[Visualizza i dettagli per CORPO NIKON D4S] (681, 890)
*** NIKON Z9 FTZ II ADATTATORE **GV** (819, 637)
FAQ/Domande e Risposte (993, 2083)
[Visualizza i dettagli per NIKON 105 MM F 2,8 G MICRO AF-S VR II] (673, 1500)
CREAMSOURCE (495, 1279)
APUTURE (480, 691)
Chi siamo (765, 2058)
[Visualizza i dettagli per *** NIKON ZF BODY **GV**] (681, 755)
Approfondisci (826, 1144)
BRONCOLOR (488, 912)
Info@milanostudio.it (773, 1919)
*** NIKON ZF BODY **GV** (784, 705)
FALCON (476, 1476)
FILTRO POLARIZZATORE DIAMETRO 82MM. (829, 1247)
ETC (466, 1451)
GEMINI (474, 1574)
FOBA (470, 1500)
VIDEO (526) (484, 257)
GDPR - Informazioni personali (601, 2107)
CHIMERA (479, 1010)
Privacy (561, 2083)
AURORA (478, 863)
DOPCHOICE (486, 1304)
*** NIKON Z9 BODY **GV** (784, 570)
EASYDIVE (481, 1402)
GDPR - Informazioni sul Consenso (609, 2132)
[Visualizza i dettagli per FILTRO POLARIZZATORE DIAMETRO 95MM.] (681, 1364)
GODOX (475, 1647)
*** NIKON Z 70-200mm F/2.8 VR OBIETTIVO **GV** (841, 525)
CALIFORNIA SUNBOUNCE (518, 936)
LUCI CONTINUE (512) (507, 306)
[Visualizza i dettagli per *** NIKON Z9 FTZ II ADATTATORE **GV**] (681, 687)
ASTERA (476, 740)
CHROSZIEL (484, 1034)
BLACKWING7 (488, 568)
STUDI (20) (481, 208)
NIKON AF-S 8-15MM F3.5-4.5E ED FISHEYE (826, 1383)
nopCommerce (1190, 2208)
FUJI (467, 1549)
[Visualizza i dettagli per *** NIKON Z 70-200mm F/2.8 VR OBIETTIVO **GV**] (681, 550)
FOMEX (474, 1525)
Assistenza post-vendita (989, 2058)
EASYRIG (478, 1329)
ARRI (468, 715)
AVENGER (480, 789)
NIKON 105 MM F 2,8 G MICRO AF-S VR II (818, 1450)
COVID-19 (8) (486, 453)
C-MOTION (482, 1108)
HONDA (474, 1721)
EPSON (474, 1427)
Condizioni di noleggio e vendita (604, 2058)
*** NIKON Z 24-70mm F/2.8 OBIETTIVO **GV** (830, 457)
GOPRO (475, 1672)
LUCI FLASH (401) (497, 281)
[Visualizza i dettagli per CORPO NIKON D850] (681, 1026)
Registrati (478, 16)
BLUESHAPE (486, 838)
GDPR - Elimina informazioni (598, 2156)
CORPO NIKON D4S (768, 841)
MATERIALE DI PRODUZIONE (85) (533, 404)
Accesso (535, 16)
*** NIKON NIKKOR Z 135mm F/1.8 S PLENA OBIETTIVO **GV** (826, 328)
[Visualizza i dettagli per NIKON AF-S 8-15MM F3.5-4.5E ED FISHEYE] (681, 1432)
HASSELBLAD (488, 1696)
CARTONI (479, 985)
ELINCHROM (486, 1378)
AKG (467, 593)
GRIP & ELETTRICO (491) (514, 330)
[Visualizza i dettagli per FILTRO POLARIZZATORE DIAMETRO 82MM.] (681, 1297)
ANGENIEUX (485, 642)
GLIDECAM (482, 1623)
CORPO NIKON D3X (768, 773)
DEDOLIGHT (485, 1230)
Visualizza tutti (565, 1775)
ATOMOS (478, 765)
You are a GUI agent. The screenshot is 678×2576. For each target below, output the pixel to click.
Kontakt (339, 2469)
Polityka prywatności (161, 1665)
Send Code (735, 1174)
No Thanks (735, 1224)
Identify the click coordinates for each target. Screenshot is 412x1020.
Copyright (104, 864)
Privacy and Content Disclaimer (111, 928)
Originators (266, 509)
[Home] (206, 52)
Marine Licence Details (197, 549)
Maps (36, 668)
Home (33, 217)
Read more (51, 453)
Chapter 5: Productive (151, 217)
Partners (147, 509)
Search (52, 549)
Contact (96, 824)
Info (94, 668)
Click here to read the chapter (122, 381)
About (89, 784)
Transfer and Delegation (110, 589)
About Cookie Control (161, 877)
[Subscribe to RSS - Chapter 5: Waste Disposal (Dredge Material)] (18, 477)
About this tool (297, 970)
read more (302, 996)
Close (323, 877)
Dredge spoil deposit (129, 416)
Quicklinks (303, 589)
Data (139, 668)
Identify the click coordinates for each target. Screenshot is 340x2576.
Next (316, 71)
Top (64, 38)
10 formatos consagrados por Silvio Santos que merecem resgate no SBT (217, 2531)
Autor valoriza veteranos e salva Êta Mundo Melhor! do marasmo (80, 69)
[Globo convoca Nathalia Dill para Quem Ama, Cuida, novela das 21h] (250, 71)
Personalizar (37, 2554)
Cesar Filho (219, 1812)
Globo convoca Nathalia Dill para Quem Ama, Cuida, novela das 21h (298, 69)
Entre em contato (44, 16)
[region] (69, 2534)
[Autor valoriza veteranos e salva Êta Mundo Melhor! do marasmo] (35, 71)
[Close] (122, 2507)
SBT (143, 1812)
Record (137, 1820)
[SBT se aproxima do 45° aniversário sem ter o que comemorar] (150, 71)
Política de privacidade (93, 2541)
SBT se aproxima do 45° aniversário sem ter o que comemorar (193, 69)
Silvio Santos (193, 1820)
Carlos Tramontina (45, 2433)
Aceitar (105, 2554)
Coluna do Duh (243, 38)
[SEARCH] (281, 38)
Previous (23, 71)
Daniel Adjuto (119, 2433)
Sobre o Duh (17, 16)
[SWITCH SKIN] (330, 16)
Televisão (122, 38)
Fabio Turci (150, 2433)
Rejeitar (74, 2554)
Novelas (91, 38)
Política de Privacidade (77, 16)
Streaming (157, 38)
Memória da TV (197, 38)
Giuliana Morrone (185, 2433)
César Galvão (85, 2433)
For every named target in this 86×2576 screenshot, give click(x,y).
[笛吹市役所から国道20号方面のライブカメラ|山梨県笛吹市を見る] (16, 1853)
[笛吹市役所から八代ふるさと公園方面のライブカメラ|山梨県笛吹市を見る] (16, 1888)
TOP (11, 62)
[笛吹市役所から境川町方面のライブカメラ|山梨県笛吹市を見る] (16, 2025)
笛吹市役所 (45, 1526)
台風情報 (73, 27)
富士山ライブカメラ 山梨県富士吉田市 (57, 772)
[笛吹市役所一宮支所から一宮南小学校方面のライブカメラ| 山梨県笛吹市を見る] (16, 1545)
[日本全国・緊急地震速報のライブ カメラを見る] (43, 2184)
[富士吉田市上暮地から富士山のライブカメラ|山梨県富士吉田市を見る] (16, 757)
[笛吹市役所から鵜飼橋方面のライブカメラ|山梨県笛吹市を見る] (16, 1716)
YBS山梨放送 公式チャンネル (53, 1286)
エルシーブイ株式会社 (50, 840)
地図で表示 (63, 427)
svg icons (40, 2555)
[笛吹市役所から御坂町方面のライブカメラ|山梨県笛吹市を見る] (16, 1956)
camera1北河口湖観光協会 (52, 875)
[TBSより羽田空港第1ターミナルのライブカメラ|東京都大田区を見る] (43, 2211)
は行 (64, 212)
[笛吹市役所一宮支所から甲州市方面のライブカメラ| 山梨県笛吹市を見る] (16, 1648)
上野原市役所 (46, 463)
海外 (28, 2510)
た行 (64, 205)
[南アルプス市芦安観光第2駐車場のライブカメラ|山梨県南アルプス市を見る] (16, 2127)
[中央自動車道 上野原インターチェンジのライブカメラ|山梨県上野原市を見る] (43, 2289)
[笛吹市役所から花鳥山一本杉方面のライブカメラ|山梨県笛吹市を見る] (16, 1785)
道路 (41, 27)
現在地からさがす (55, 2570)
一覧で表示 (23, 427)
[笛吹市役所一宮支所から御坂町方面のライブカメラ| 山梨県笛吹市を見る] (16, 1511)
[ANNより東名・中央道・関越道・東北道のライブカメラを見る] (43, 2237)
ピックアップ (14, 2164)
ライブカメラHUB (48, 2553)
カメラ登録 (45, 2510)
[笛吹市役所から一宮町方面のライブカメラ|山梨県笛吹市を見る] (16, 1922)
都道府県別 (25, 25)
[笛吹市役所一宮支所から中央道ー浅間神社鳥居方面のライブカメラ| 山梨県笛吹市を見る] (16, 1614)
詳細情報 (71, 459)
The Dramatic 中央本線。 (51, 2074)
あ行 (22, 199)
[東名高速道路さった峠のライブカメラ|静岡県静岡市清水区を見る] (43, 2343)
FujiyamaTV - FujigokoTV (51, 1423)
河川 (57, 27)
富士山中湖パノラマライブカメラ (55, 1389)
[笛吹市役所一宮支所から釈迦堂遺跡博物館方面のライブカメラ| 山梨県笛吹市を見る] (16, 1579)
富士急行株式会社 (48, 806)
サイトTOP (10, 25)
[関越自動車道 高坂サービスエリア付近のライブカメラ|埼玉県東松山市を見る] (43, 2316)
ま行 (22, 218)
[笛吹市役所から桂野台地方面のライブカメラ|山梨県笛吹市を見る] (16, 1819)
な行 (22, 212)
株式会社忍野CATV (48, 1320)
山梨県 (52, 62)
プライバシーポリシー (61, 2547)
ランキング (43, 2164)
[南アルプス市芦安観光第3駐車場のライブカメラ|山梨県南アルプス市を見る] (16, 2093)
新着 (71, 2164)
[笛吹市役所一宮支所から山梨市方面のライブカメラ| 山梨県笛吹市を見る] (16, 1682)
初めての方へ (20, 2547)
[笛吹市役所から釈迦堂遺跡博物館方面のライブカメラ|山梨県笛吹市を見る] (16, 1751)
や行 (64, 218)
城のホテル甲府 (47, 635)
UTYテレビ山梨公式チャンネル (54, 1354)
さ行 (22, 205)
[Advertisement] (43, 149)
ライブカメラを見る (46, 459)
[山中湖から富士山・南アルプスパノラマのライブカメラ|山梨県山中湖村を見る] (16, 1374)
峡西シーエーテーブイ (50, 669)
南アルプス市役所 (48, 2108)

•••••

• _REQUIRED WORK_:
The reply should consist solely of the lines above from the one that has "[TBSより羽田空港第1ターミナルのライブカメラ|東京都大田区を見る] (43, 2211)" through the one that has "[東名高速道路さった峠のライブカメラ|静岡県静岡市清水区を見る] (43, 2343)", reproduced exactly.

• _REPLY_:
[TBSより羽田空港第1ターミナルのライブカメラ|東京都大田区を見る] (43, 2211)
は行 (64, 212)
[笛吹市役所一宮支所から甲州市方面のライブカメラ| 山梨県笛吹市を見る] (16, 1648)
上野原市役所 (46, 463)
海外 (28, 2510)
た行 (64, 205)
[南アルプス市芦安観光第2駐車場のライブカメラ|山梨県南アルプス市を見る] (16, 2127)
[中央自動車道 上野原インターチェンジのライブカメラ|山梨県上野原市を見る] (43, 2289)
[笛吹市役所から花鳥山一本杉方面のライブカメラ|山梨県笛吹市を見る] (16, 1785)
道路 (41, 27)
現在地からさがす (55, 2570)
一覧で表示 (23, 427)
[笛吹市役所一宮支所から御坂町方面のライブカメラ| 山梨県笛吹市を見る] (16, 1511)
[ANNより東名・中央道・関越道・東北道のライブカメラを見る] (43, 2237)
ピックアップ (14, 2164)
ライブカメラHUB (48, 2553)
カメラ登録 (45, 2510)
[笛吹市役所から一宮町方面のライブカメラ|山梨県笛吹市を見る] (16, 1922)
都道府県別 (25, 25)
[笛吹市役所一宮支所から中央道ー浅間神社鳥居方面のライブカメラ| 山梨県笛吹市を見る] (16, 1614)
詳細情報 (71, 459)
The Dramatic 中央本線。 (51, 2074)
あ行 (22, 199)
[東名高速道路さった峠のライブカメラ|静岡県静岡市清水区を見る] (43, 2343)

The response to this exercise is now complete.